WHAT TO PRODUCE:
Retrieve every line of the data holding the word "computer".

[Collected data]
========
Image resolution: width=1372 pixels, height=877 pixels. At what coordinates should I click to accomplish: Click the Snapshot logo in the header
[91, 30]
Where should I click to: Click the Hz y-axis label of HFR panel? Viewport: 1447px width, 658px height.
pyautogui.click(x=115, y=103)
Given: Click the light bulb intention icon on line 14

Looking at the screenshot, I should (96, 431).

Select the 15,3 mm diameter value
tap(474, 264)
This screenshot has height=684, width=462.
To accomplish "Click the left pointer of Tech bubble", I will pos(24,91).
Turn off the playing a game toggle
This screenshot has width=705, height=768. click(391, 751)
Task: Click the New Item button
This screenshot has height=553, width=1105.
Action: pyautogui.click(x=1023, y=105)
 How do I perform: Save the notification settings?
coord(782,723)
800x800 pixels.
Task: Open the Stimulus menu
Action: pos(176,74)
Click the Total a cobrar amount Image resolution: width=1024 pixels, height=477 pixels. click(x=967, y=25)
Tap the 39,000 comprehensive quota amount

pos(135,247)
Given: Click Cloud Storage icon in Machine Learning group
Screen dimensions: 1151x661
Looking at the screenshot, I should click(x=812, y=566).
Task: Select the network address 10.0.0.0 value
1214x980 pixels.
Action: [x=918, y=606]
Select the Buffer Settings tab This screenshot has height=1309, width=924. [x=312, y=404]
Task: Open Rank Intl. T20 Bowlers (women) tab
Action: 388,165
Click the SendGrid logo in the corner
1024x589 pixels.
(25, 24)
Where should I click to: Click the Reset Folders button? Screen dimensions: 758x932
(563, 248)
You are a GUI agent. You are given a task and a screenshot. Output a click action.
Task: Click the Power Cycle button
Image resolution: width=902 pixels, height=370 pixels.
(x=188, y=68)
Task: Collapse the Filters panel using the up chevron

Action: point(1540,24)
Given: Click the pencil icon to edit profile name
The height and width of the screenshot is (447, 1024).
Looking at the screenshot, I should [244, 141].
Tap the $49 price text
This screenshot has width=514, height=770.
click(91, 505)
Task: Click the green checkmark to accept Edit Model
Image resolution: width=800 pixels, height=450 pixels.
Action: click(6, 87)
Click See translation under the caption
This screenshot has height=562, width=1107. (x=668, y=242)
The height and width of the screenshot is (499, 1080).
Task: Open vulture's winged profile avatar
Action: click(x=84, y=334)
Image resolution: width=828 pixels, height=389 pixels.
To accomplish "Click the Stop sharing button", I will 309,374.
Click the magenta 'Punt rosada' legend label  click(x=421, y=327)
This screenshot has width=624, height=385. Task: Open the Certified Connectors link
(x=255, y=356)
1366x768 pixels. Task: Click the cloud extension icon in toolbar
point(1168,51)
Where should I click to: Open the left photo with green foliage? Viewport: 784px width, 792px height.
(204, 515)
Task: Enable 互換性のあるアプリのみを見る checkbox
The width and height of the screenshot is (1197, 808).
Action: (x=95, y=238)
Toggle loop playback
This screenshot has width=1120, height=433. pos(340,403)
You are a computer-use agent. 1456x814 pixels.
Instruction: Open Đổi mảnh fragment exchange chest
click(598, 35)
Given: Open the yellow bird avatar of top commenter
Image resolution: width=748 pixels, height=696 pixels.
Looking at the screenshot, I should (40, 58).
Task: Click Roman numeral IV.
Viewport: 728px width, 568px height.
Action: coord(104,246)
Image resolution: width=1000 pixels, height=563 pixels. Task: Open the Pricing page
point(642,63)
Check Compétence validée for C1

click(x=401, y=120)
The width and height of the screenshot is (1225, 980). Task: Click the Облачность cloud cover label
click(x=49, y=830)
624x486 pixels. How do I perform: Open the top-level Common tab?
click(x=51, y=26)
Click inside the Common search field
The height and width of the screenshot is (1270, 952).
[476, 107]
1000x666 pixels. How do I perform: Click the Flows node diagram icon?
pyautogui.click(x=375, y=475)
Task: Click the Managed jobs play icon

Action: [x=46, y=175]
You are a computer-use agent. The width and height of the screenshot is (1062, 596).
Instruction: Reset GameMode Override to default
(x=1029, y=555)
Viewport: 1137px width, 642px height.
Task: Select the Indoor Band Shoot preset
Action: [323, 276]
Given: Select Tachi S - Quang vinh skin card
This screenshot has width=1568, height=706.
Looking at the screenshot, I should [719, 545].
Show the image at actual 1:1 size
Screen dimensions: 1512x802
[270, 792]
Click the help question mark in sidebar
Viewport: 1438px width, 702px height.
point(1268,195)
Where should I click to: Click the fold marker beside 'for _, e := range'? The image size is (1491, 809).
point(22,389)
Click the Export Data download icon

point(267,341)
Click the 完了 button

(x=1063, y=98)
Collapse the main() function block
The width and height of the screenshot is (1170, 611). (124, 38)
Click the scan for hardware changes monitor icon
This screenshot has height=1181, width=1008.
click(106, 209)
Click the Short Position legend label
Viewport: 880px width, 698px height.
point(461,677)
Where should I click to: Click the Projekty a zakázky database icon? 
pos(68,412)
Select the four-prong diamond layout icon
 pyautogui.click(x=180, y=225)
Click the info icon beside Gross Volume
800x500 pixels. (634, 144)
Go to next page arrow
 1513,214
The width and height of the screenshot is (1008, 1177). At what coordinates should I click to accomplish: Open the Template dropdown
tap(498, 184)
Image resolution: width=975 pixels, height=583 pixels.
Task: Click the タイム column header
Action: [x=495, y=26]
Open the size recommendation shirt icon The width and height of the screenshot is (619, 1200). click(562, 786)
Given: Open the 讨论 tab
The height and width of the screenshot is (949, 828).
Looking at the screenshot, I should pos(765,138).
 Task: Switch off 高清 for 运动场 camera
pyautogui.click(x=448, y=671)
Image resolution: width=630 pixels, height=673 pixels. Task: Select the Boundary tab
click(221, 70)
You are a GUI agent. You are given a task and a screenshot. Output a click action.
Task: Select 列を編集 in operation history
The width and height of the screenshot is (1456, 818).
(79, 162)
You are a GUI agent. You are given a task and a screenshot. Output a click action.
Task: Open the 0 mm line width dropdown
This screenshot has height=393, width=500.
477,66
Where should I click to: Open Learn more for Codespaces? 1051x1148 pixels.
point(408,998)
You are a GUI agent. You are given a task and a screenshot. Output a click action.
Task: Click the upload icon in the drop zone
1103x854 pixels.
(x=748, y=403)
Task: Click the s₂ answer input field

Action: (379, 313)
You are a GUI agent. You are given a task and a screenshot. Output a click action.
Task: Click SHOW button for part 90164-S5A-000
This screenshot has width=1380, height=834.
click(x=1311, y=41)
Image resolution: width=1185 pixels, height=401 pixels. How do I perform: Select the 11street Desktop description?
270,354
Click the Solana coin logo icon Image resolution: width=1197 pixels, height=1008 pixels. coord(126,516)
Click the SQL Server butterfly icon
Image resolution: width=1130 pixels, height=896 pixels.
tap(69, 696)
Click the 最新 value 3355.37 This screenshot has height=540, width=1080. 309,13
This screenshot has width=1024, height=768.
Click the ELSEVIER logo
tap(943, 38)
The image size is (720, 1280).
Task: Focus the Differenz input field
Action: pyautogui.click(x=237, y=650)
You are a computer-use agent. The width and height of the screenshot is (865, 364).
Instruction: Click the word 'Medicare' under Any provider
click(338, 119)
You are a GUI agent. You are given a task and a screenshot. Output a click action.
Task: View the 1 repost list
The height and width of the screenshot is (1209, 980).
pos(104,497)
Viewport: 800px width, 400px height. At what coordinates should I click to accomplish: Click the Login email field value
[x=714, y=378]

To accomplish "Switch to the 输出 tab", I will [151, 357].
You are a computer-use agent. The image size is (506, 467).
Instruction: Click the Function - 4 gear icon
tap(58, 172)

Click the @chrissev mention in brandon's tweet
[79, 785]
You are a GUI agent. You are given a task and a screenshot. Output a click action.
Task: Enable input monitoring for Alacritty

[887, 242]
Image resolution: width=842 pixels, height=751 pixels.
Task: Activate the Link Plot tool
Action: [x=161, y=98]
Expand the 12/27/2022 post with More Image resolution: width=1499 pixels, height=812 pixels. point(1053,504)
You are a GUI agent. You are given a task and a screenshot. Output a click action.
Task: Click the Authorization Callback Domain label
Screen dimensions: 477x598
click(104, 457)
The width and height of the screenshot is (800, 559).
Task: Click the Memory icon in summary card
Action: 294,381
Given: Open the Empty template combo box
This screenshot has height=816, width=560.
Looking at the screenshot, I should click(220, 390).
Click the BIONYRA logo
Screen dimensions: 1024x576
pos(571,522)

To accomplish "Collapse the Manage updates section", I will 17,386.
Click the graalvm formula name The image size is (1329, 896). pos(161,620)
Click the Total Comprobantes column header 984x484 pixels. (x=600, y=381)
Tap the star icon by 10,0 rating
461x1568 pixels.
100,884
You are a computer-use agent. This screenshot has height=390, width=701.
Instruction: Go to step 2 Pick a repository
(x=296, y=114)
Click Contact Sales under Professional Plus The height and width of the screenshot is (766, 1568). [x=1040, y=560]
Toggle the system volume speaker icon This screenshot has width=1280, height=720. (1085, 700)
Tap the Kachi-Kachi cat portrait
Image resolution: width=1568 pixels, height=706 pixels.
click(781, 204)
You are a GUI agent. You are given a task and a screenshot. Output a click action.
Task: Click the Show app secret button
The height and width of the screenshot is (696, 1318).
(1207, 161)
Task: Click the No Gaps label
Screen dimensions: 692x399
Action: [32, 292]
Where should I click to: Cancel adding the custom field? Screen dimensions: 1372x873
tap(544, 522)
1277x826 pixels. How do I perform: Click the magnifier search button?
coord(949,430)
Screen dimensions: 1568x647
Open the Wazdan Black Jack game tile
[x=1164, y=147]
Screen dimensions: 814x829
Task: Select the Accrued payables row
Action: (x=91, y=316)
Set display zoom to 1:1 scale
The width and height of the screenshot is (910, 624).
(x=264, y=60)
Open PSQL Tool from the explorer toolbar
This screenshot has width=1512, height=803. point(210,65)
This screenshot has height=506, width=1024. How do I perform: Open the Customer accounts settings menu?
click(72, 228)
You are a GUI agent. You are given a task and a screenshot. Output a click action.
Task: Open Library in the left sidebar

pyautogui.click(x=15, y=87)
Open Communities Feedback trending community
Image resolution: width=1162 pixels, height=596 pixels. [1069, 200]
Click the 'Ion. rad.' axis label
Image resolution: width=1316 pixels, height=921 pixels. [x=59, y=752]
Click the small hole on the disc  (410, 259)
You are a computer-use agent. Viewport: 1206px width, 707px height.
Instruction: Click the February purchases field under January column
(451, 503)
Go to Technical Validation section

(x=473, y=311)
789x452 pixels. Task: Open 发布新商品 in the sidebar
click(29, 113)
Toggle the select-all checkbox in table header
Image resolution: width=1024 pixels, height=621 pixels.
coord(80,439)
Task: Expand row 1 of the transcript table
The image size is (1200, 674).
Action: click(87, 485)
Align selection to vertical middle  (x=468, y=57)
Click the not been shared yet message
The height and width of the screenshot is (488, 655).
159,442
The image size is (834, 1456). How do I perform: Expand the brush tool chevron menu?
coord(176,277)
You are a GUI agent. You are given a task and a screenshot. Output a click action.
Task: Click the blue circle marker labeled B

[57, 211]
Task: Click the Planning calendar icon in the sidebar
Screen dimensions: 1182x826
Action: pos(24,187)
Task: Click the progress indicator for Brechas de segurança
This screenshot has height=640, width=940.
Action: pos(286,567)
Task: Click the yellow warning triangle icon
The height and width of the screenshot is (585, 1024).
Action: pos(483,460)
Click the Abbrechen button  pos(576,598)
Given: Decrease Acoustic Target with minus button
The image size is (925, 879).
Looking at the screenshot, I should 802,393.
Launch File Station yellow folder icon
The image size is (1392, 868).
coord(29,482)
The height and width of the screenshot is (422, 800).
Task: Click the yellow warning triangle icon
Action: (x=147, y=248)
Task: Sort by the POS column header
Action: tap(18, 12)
========
RESPONSE:
You are a computer-use agent. 1456x814 pixels.
You are a computer-use agent. The width and height of the screenshot is (1062, 596).
You are a computer-use agent. The width and height of the screenshot is (865, 364).
You are a computer-use agent. The image size is (506, 467).
You are a computer-use agent. This screenshot has height=390, width=701.
You are a computer-use agent. Viewport: 1206px width, 707px height.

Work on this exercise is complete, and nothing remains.